**TEXTE PRÉSENTÉ:**
-- -- --

Le coureur Claverie, dont j’ai conté le record
spectaculaire dans mon précédent article, a-t-il eu des devanciers ?
Certes, et beaucoup ; mais peu sur une route libre, où
il risquait bien plus sa vie que celle des autres. On a même roulé, déjà,
beaucoup plus vite derrière grosses motos, camions ou ... locomotives,
c’est-à-dire derrière engins qui sont plutôt d’aspiration que d’entraînement.
Et voici quelques-unes des performances précédentes, relevant d’ailleurs davantage
de l’attraction foraine que du sport pur, bien que les coureurs qui les
réalisent soient, qualitativement, tout autre chose que des hommes-bolides ou
des têtes brûlées.
Laissons de côté le coureur de vitesse, qui, comme
chacun le sait, même dans la pointe extrême de son effort, est loin d’atteindre
la vitesse moyenne du coureur de fond derrière entraîneur et ne dépasse presque
jamais le 70 à l’heure, pour la raison qu’il est peu multiplié et qu’un énorme
écart de pignons l’empêcherait de placer son démarrage, le clouerait sur place.
Le premier coureur qui, derrière grosse moto, réalisa, sur
la piste de Munich, une vitesse qui stupéfia le monde du cyclisme, fut le
Français Guignard, qui, en 1909, couvrit dans l’heure 101km,600.
Il se produisit aussitôt une réaction curieuse : les
organisateurs, trouvant que cette vitesse était dangereuse sur les pistes alors
en usage, ou pour rendre la tâche plus dure et plus glorieuse aux aspirants
recordmen, imaginèrent d’éloigner le coureur de l’engin d’entraînement, de
supprimer tout appareil de protection et de fixer le rouleau de la moto à 0m,60
de la roue arrière de l’entraîneur.
Et comme, fatalement, la vitesse s’en trouva d’abord
sensiblement réduite, on ne déclara officiels que les records établis derrière
motos sans coupe-vent et avec rouleau à 0m,60. Mais les records sont
faits pour être battus. L’Anglais Harry Grant fit 90km,900 dans
l’heure en 1932, et Georges Paillard, en 1936, atteignit et dépassa le 100 à
l’heure sur 1 kilomètre.

-- -- --

**LISTE DES ENTRÉES:**

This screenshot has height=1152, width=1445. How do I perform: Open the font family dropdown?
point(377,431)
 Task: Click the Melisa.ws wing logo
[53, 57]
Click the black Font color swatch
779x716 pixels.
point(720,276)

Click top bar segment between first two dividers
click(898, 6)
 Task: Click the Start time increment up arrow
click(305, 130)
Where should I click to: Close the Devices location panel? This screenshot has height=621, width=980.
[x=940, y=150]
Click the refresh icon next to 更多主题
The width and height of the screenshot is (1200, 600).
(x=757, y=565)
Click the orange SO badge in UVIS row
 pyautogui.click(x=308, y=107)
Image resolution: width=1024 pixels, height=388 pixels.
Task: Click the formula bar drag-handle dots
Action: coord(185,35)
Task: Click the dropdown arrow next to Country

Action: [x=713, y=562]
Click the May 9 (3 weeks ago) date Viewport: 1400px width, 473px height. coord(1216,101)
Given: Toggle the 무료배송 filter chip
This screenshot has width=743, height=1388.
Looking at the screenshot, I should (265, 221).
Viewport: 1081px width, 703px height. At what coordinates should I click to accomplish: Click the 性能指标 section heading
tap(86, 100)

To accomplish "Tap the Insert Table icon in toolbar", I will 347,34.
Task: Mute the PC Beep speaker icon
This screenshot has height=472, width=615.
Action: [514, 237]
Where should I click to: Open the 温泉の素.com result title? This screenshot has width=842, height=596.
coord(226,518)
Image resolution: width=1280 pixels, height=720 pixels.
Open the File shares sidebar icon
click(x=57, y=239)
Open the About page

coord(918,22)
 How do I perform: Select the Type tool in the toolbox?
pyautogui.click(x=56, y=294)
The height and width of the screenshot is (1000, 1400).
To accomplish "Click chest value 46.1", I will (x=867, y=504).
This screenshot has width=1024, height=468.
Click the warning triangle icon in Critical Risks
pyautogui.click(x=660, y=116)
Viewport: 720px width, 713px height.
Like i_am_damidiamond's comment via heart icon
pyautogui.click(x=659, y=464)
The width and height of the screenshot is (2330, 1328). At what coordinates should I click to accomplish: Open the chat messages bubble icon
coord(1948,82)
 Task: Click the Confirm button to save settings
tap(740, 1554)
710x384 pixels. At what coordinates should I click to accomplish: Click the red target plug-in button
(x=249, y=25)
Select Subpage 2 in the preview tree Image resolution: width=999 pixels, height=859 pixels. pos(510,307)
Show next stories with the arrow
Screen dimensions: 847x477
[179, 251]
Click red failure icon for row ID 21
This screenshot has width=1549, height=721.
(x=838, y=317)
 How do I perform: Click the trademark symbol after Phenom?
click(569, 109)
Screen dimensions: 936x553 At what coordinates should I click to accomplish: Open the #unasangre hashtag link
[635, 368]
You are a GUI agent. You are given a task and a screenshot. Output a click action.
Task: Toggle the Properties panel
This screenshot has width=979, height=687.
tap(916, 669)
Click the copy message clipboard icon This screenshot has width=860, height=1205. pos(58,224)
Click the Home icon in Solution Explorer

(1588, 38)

-- -- --

**TÂCHES À RÉALISER:**
1) Dans le texte sur les records cyclistes, reprenez le passage qui commence par les mots contenant « Et voici quelques-unes » et se termine par « clouerait sur place. », en substituant « braquets » à « pignons ».
2) Selon le texte sur les records cyclistes, pourquoi le coureur de vitesse ne dépasse-t-il presque jamais le 70 à l'heure ? Répondez en une à trois phrases.
Ces entrées proviennent d'une autre source que le texte.

**RÉPONSES FOURNIES:**
1)
Et voici quelques-unes des performances précédentes, relevant d’ailleurs davantage
de l’attraction foraine que du sport pur, bien que les coureurs qui les
réalisent soient, qualitativement, tout autre chose que des hommes-bolides ou
des têtes brûlées.
Laissons de côté le coureur de vitesse, qui, comme
chacun le sait, même dans la pointe extrême de son effort, est loin d’atteindre
la vitesse moyenne du coureur de fond derrière entraîneur et ne dépasse presque
jamais le 70 à l’heure, pour la raison qu’il est peu multiplié et qu’un énorme
écart de braquets l’empêcherait de placer son démarrage, le clouerait sur place.

2) Le coureur de vitesse ne dépasse presque jamais le 70 à l'heure parce qu'il est peu multiplié. Un énorme écart de pignons l'empêcherait de placer son démarrage et le clouerait sur place.